━━ TEXTAUSZUG

Unter dem Eindruck einer jahrelangen Kirchenkrise, die der Missbrauchsskandal noch verschärfte, hatten die Bischöfe und das Zentralkomitee der deutschen Katholiken (ZdK) den Synodalen Weg 2019 gestartet. Macht, Rolle der Frauen, Sexualmoral und priesterliche Lebensform lauteten die zentralen Themen. Die Hoffnungen bei Reformbefürwortern waren ebenso groß wie Vorbehalte bei den eher konservativen Vertretern - von denen fünf unmittelbar vor der letzten Synodalversammlung das Handtuch warfen, weil sie die Einheit der katholischen Kirche in Deutschland mit Rom gefährdet sahen.
Spannungen bleiben. Mit Blick auf die Debatten und Beschlüsse des Synodalen Wegs formulierte es ZdK-Generalsekretär Marc Frings so: Obgleich es in der Synodalversammlung nie eine Fraktionsbildung gegeben habe, "erleben wir eben doch, dass die eine Seite massive Kompromisse eingegangen ist, die von grundsätzlicher und schmerzhafter Natur sind". Bei einigen Bischöfen habe er keine Bereitschaft dazu erkennen können.
Den Vorwurf, die Bischöfe hätten die Beschlüsse verwässert, wies der Mainzer Bischof Peter Kohlgraf zurück: "Ist es Sinn und Zweck, Schärfe drin zu lassen, dann aber auch Texte durchfallen zu lassen? Das ist eine Grundsatzentscheidung." Die Papiere bildeten ja nicht den Abschluss des Prozesses. "Mit den Aussagen dieser Texte wird gearbeitet werden - auch mit Kompromissen."

━━━━
━━ ERFASSTE DATEN

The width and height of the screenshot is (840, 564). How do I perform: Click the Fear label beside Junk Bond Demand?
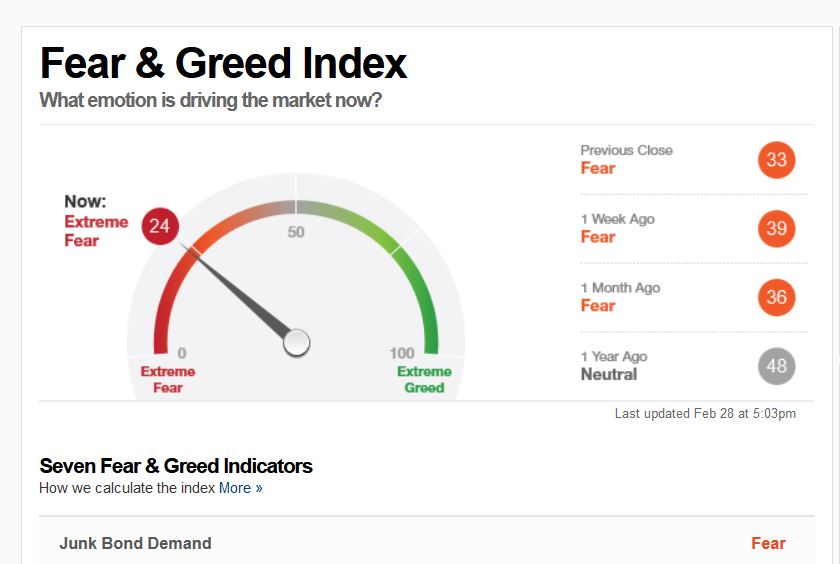pyautogui.click(x=768, y=543)
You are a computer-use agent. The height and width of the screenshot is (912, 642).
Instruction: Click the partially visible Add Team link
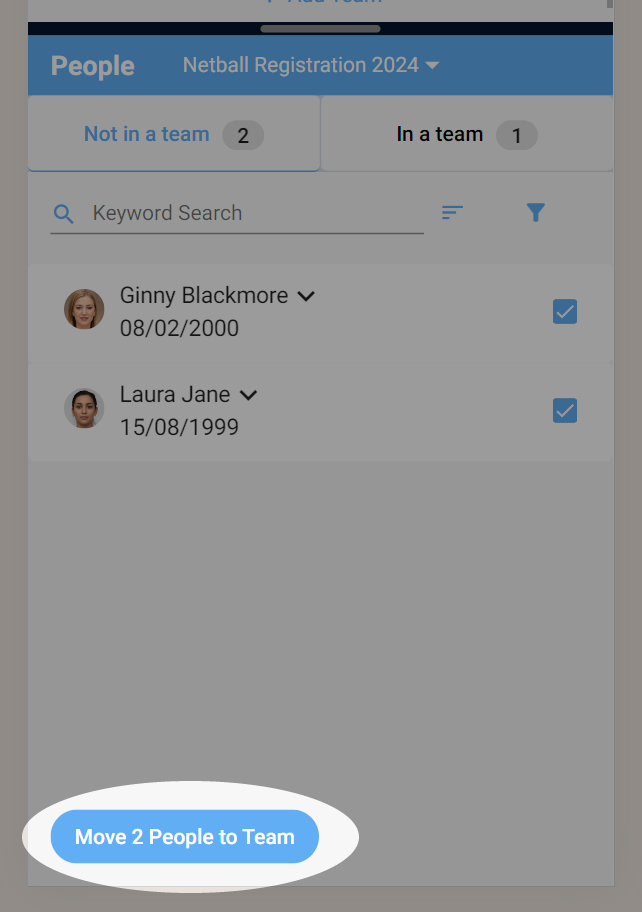324,2
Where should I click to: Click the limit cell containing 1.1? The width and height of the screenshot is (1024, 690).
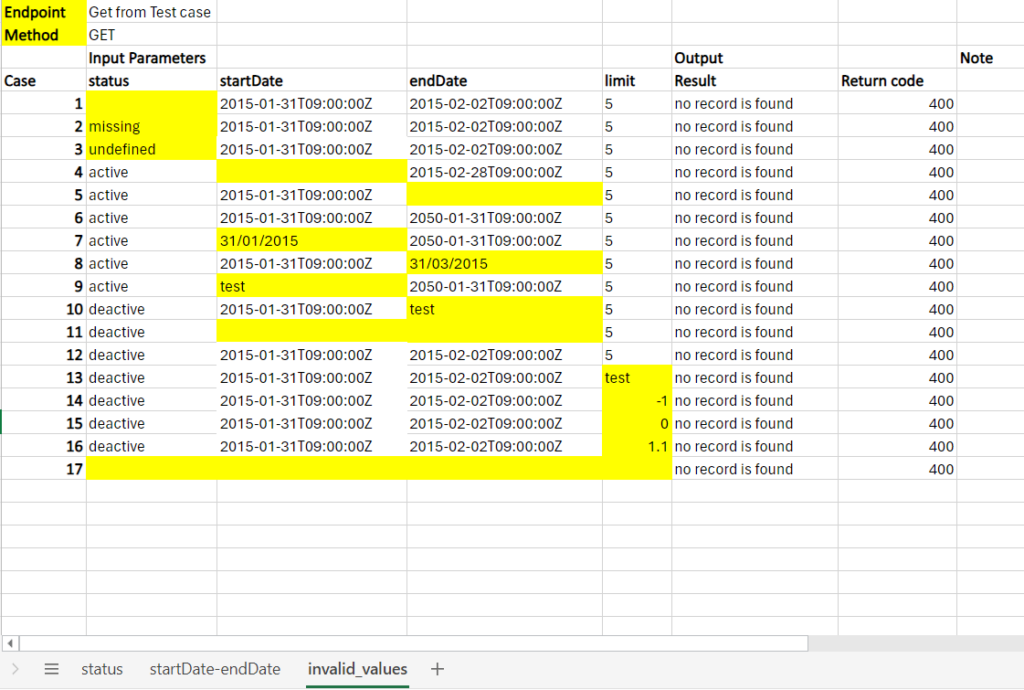(x=637, y=447)
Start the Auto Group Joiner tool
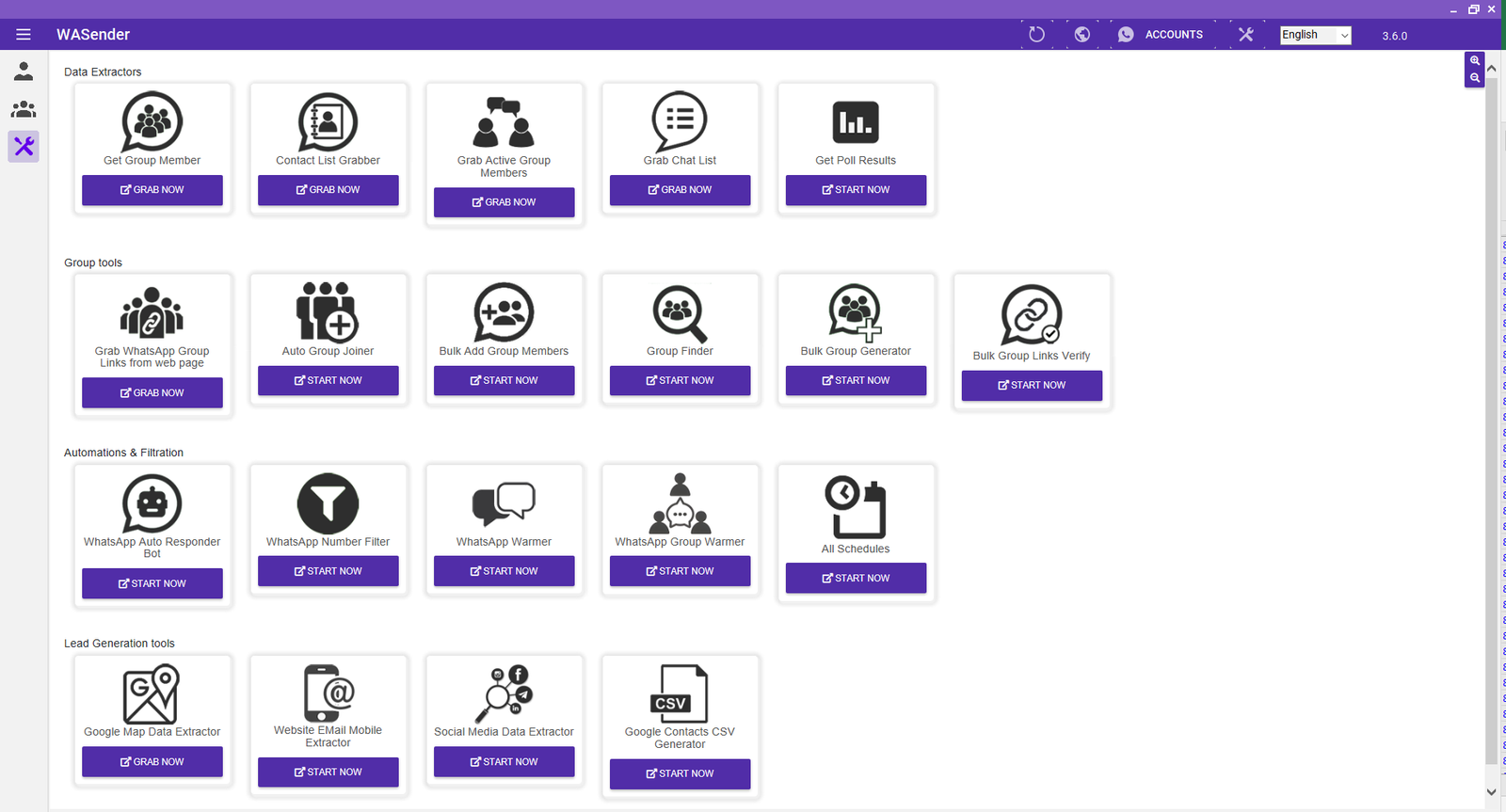The image size is (1506, 812). click(x=328, y=380)
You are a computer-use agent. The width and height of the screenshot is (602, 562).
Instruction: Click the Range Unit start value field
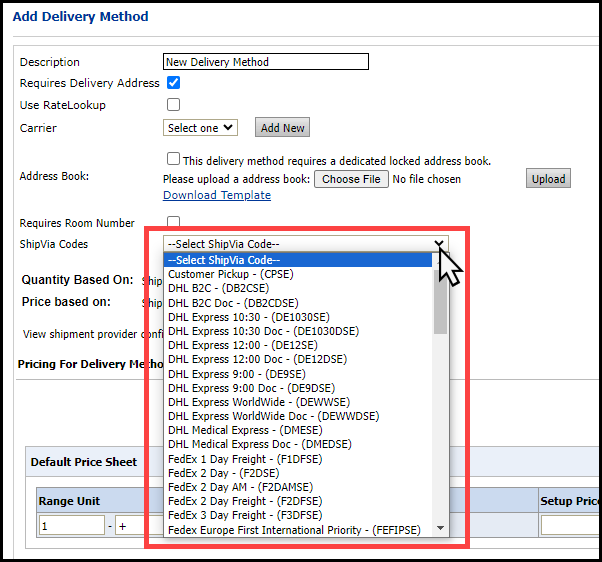click(71, 526)
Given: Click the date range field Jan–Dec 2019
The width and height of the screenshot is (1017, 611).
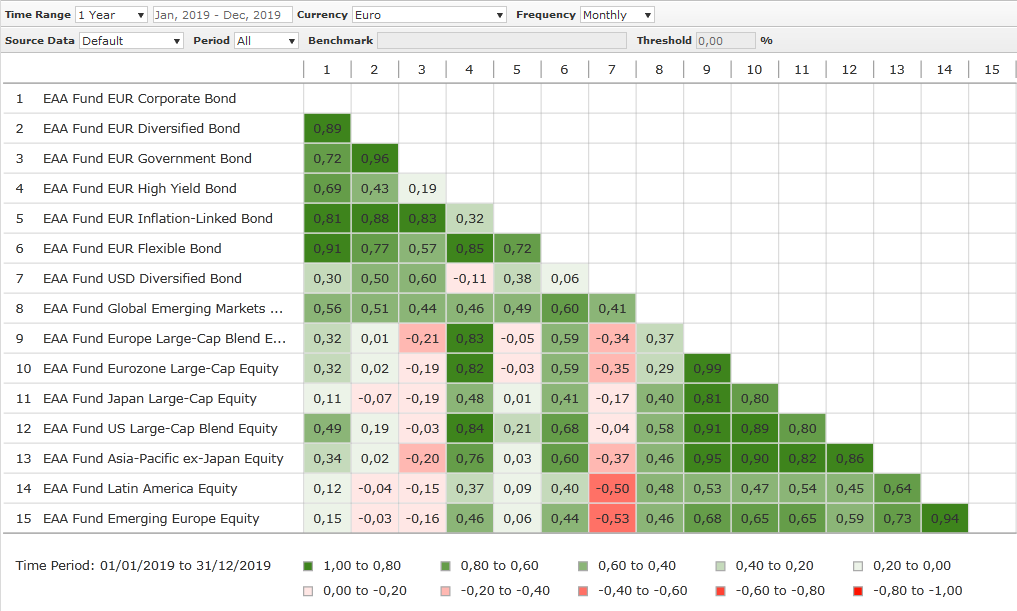Looking at the screenshot, I should point(222,15).
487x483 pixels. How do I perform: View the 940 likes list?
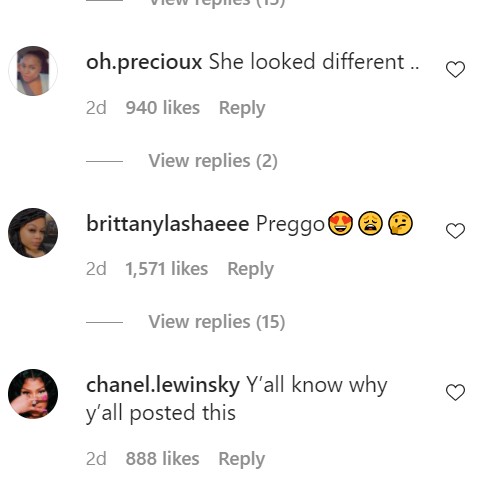click(x=163, y=108)
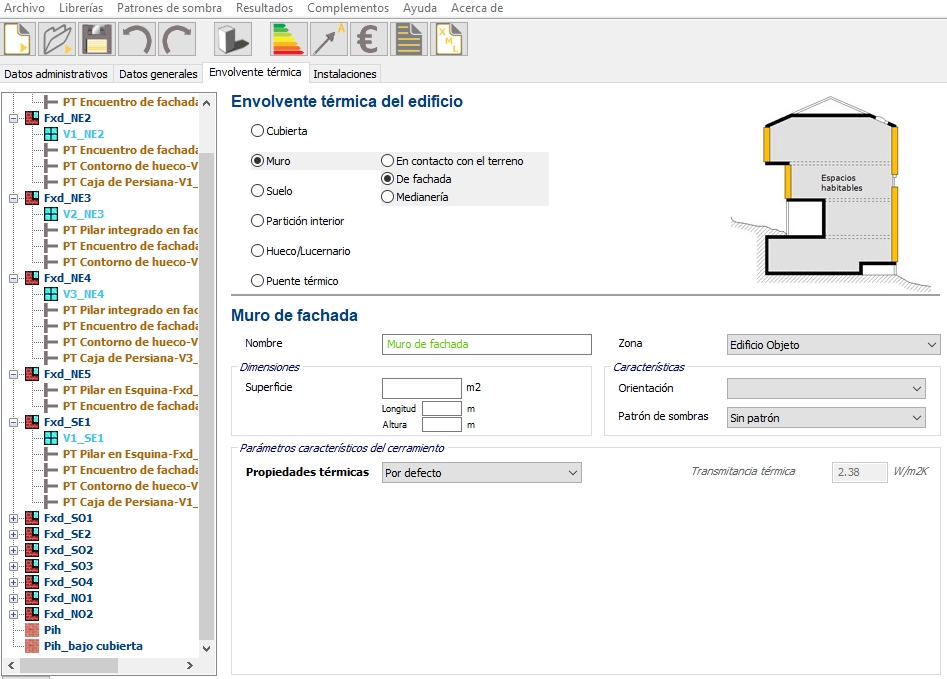Click the Superficie input field
Image resolution: width=947 pixels, height=679 pixels.
[x=421, y=388]
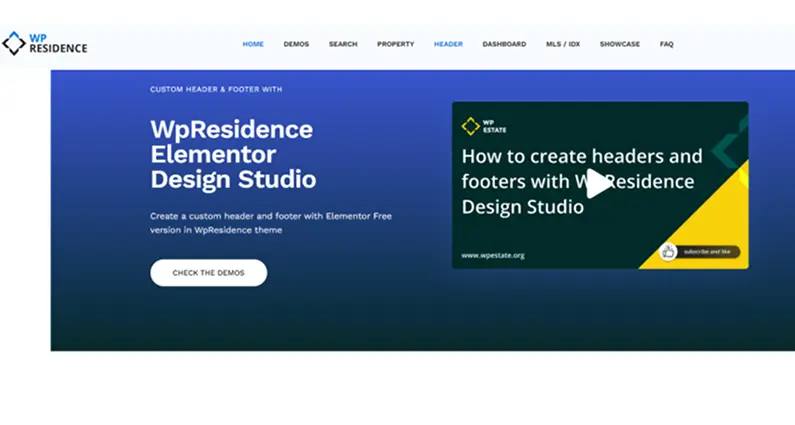Click the WP Estate logo in video thumbnail
Screen dimensions: 795x425
(484, 126)
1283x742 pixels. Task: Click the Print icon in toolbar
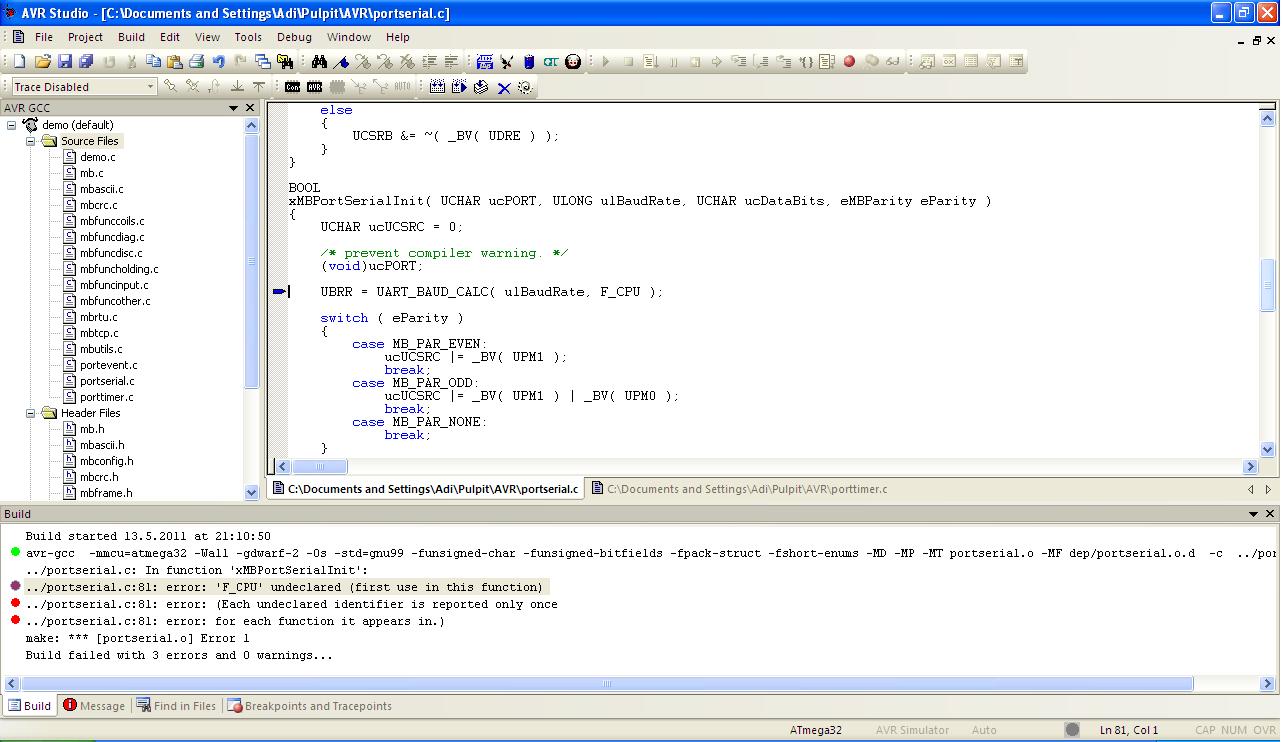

━━━━

● AUFGABEN:
1 - Welche zentralen Themen des Synodalen Wegs nennt der Textauszug?
2 - Schreiben Sie aus dem Textauszug die Stelle ab, die bei den Worten „Unter dem Eindruck“ beginnt und nach „Rom gefährdet sahen.“ endet.

● LÖSUNGEN:
1 - Macht, Rolle der Frauen, Sexualmoral und priesterliche Lebensform.

2 -
Unter dem Eindruck einer jahrelangen Kirchenkrise, die der Missbrauchsskandal noch verschärfte, hatten die Bischöfe und das Zentralkomitee der deutschen Katholiken (ZdK) den Synodalen Weg 2019 gestartet. Macht, Rolle der Frauen, Sexualmoral und priesterliche Lebensform lauteten die zentralen Themen. Die Hoffnungen bei Reformbefürwortern waren ebenso groß wie Vorbehalte bei den eher konservativen Vertretern - von denen fünf unmittelbar vor der letzten Synodalversammlung das Handtuch warfen, weil sie die Einheit der katholischen Kirche in Deutschland mit Rom gefährdet sahen.